====== Records for the exercise ======

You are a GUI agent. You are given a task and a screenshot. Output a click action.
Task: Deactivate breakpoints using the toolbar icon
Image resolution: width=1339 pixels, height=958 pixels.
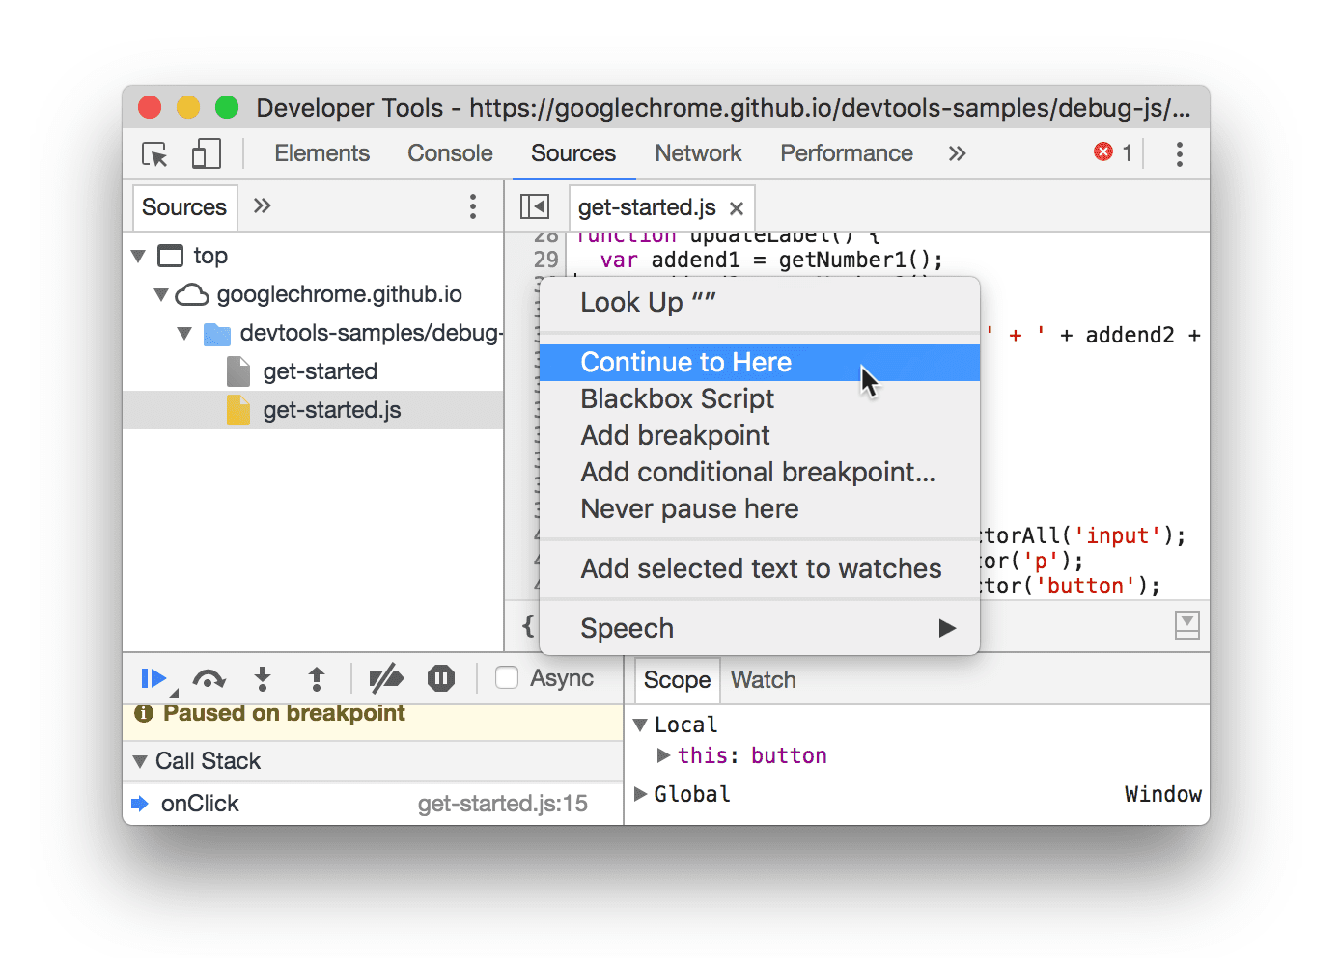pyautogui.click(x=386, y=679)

======
====== Records for the exercise ======

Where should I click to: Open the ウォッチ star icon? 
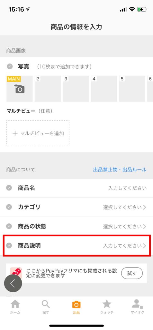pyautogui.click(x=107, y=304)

======
====== Records for the exercise ======

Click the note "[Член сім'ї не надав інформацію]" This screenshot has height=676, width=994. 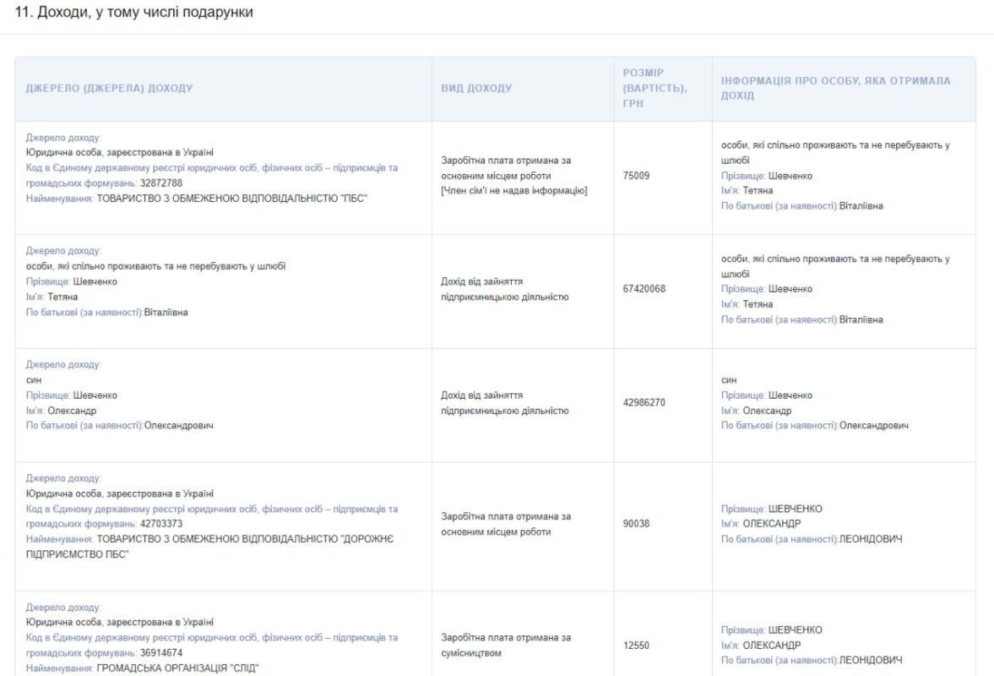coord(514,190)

======

**Exercise goal:** Substitute "sidebar" for "toolbar" in the records, starting with the line that contains "You are a GUI" and going on through the line that contains "pyautogui.click(x=386, y=679)", and give those lines again with nothing else changed. Leave the pictures out.

**Task response:**
You are a GUI agent. You are given a task and a screenshot. Output a click action.
Task: Deactivate breakpoints using the sidebar icon
Image resolution: width=1339 pixels, height=958 pixels.
pyautogui.click(x=386, y=679)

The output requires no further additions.